[Given entries]:
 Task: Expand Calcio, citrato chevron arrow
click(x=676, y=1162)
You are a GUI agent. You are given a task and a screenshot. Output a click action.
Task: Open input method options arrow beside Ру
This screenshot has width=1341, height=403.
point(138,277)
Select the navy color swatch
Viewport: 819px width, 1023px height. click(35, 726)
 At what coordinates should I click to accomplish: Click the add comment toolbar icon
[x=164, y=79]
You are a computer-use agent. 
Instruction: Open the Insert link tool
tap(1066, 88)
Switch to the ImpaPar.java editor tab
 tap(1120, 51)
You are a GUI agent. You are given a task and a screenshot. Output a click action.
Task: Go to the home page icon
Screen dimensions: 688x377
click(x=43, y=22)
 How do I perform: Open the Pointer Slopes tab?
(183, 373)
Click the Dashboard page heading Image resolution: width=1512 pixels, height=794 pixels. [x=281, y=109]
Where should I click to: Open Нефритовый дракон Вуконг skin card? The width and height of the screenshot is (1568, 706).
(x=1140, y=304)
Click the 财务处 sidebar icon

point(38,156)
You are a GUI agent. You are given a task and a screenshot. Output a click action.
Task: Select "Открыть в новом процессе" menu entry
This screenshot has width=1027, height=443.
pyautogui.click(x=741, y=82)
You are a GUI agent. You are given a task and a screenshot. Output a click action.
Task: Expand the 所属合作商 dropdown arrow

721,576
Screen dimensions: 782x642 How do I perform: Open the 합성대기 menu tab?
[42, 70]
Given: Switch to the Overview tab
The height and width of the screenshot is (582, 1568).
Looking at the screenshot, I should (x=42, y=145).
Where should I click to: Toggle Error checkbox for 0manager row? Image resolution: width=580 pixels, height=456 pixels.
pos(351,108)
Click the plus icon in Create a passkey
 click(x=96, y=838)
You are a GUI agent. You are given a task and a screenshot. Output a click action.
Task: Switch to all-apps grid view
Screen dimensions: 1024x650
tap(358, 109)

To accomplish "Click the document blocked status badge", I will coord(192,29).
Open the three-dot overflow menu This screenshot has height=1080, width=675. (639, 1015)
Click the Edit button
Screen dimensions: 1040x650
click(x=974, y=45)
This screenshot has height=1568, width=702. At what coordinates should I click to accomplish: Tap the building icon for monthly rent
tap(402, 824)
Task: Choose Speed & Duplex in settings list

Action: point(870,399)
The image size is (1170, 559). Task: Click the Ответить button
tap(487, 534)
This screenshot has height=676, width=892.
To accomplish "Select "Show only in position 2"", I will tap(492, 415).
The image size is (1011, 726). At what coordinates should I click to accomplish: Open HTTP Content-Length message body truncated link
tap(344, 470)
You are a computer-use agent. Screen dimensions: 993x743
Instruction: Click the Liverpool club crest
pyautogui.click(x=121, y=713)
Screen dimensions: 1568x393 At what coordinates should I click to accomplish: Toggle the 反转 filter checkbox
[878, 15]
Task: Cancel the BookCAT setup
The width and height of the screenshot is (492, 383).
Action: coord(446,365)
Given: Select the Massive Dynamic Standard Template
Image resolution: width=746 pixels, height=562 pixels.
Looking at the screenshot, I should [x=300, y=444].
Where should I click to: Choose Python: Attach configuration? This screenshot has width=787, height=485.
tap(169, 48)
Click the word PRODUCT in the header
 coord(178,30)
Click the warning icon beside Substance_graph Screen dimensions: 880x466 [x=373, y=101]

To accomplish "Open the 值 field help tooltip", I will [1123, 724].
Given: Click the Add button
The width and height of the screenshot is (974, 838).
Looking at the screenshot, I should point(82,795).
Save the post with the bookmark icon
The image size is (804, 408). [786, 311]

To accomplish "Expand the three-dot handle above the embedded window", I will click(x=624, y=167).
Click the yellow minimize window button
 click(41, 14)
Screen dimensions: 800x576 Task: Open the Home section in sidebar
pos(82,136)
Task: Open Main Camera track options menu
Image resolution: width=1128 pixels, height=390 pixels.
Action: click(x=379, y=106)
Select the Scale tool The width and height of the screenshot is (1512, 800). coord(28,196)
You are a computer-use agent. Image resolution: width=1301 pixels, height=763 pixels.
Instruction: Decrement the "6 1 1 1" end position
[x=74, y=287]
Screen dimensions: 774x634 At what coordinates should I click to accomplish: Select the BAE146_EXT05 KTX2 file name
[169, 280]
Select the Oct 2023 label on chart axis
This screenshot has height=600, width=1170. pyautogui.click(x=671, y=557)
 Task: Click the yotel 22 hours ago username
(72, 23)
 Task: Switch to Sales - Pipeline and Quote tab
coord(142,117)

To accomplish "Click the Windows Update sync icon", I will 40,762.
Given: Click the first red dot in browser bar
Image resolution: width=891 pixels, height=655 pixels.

[What you should do]: Beginning at the line that contains "Screen dimensions: 774x634", retype each line of the listing up to and including the last one, exactly as it stands, and nothing else.

[Reply]:
Screen dimensions: 774x634 At what coordinates should I click to accomplish: Select the BAE146_EXT05 KTX2 file name
[169, 280]
Select the Oct 2023 label on chart axis
This screenshot has height=600, width=1170. pyautogui.click(x=671, y=557)
 Task: Click the yotel 22 hours ago username
(72, 23)
 Task: Switch to Sales - Pipeline and Quote tab
coord(142,117)

To accomplish "Click the Windows Update sync icon", I will 40,762.
Given: Click the first red dot in browser bar
Image resolution: width=891 pixels, height=655 pixels.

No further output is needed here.